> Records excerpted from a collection
:::
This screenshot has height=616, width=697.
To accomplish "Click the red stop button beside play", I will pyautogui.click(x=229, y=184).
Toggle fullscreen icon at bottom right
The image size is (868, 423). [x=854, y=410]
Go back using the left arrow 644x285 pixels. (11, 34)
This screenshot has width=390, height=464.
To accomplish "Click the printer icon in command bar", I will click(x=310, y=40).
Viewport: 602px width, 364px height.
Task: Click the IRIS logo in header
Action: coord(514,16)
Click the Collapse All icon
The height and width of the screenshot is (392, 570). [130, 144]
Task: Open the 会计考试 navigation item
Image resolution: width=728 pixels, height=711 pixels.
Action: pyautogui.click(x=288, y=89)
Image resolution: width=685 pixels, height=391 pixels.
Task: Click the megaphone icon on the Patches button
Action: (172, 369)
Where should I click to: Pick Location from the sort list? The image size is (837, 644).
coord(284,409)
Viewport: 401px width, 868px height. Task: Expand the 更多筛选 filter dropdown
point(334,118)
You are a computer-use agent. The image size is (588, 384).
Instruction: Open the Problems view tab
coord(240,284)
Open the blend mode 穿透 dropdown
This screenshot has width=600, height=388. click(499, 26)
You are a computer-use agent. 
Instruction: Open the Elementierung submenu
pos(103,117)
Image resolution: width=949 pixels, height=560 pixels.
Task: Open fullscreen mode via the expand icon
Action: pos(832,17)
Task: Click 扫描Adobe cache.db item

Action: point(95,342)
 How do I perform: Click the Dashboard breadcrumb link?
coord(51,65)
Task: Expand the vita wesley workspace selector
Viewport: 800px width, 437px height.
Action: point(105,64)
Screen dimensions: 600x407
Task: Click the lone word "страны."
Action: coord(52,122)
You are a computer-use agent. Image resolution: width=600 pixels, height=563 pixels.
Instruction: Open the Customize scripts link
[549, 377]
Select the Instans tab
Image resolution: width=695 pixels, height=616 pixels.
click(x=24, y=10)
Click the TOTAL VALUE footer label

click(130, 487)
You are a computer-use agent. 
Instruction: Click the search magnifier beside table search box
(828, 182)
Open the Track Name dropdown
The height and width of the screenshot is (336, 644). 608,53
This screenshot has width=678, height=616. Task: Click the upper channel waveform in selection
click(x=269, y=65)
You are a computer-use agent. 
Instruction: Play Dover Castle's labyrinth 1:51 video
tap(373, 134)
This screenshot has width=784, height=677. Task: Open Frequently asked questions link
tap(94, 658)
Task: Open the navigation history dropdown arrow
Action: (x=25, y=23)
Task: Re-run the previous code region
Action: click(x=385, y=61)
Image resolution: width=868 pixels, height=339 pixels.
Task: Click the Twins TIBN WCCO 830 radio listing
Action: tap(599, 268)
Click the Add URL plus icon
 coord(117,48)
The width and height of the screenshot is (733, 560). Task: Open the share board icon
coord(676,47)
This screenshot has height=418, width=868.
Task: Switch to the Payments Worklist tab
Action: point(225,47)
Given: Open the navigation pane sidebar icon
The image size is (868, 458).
:::
> WHAT THIS TASK INVOLVES
The response has to give back every record verbatim.

> WRITTEN ANSWER
This screenshot has height=616, width=697.
To accomplish "Click the red stop button beside play", I will pyautogui.click(x=229, y=184).
Toggle fullscreen icon at bottom right
The image size is (868, 423). [x=854, y=410]
Go back using the left arrow 644x285 pixels. (11, 34)
This screenshot has width=390, height=464.
To accomplish "Click the printer icon in command bar", I will click(x=310, y=40).
Viewport: 602px width, 364px height.
Task: Click the IRIS logo in header
Action: coord(514,16)
Click the Collapse All icon
The height and width of the screenshot is (392, 570). [130, 144]
Task: Open the 会计考试 navigation item
Image resolution: width=728 pixels, height=711 pixels.
Action: pyautogui.click(x=288, y=89)
Image resolution: width=685 pixels, height=391 pixels.
Task: Click the megaphone icon on the Patches button
Action: (172, 369)
Where should I click to: Pick Location from the sort list? The image size is (837, 644).
coord(284,409)
Viewport: 401px width, 868px height. Task: Expand the 更多筛选 filter dropdown
point(334,118)
You are a computer-use agent. The image size is (588, 384).
Instruction: Open the Problems view tab
coord(240,284)
Open the blend mode 穿透 dropdown
This screenshot has width=600, height=388. click(499, 26)
You are a computer-use agent. 
Instruction: Open the Elementierung submenu
pos(103,117)
Image resolution: width=949 pixels, height=560 pixels.
Task: Open fullscreen mode via the expand icon
Action: pos(832,17)
Task: Click 扫描Adobe cache.db item

Action: point(95,342)
 How do I perform: Click the Dashboard breadcrumb link?
coord(51,65)
Task: Expand the vita wesley workspace selector
Viewport: 800px width, 437px height.
Action: point(105,64)
Screen dimensions: 600x407
Task: Click the lone word "страны."
Action: coord(52,122)
You are a computer-use agent. Image resolution: width=600 pixels, height=563 pixels.
Instruction: Open the Customize scripts link
[549, 377]
Select the Instans tab
Image resolution: width=695 pixels, height=616 pixels.
click(x=24, y=10)
Click the TOTAL VALUE footer label

click(130, 487)
You are a computer-use agent. 
Instruction: Click the search magnifier beside table search box
(828, 182)
Open the Track Name dropdown
The height and width of the screenshot is (336, 644). 608,53
This screenshot has width=678, height=616. Task: Click the upper channel waveform in selection
click(x=269, y=65)
You are a computer-use agent. 
Instruction: Play Dover Castle's labyrinth 1:51 video
tap(373, 134)
This screenshot has width=784, height=677. Task: Open Frequently asked questions link
tap(94, 658)
Task: Open the navigation history dropdown arrow
Action: (x=25, y=23)
Task: Re-run the previous code region
Action: click(x=385, y=61)
Image resolution: width=868 pixels, height=339 pixels.
Task: Click the Twins TIBN WCCO 830 radio listing
Action: tap(599, 268)
Click the Add URL plus icon
 coord(117,48)
The width and height of the screenshot is (733, 560). Task: Open the share board icon
coord(676,47)
This screenshot has height=418, width=868.
Task: Switch to the Payments Worklist tab
Action: point(225,47)
Given: Open the navigation pane sidebar icon
The image size is (868, 458).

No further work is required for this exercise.